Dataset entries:
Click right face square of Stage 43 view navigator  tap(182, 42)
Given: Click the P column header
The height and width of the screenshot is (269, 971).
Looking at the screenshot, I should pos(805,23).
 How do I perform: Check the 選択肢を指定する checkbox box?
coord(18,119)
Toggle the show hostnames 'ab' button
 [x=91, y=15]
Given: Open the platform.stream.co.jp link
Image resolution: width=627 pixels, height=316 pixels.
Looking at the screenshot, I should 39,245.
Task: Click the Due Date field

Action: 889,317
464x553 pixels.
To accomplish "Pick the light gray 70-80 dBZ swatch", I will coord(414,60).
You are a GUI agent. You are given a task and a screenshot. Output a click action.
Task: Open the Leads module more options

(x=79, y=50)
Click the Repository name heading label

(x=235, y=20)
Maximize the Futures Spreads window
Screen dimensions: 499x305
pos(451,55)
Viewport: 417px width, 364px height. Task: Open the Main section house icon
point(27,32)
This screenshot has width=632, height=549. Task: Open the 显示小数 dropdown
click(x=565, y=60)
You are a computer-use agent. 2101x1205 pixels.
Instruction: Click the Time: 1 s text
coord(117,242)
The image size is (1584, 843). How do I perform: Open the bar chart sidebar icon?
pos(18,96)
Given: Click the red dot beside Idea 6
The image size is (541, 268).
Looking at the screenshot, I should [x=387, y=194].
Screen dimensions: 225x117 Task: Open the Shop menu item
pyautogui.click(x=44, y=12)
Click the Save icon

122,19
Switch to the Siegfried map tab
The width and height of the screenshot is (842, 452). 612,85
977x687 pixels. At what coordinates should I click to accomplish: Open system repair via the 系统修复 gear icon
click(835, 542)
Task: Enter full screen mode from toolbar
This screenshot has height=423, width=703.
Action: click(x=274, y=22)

• **Task prompt**: Without dropping a single line, output the records above exactly.

• **Exercise result**:
Click right face square of Stage 43 view navigator  tap(182, 42)
Given: Click the P column header
The height and width of the screenshot is (269, 971).
Looking at the screenshot, I should pos(805,23).
 How do I perform: Check the 選択肢を指定する checkbox box?
coord(18,119)
Toggle the show hostnames 'ab' button
 [x=91, y=15]
Given: Open the platform.stream.co.jp link
Image resolution: width=627 pixels, height=316 pixels.
Looking at the screenshot, I should 39,245.
Task: Click the Due Date field

Action: 889,317
464x553 pixels.
To accomplish "Pick the light gray 70-80 dBZ swatch", I will coord(414,60).
You are a GUI agent. You are given a task and a screenshot. Output a click action.
Task: Open the Leads module more options

(x=79, y=50)
Click the Repository name heading label

(x=235, y=20)
Maximize the Futures Spreads window
Screen dimensions: 499x305
pos(451,55)
Viewport: 417px width, 364px height. Task: Open the Main section house icon
point(27,32)
This screenshot has width=632, height=549. Task: Open the 显示小数 dropdown
click(x=565, y=60)
You are a computer-use agent. 2101x1205 pixels.
Instruction: Click the Time: 1 s text
coord(117,242)
The image size is (1584, 843). How do I perform: Open the bar chart sidebar icon?
pos(18,96)
Given: Click the red dot beside Idea 6
The image size is (541, 268).
Looking at the screenshot, I should [x=387, y=194].
Screen dimensions: 225x117 Task: Open the Shop menu item
pyautogui.click(x=44, y=12)
Click the Save icon

122,19
Switch to the Siegfried map tab
The width and height of the screenshot is (842, 452). 612,85
977x687 pixels. At what coordinates should I click to accomplish: Open system repair via the 系统修复 gear icon
click(835, 542)
Task: Enter full screen mode from toolbar
This screenshot has height=423, width=703.
Action: click(x=274, y=22)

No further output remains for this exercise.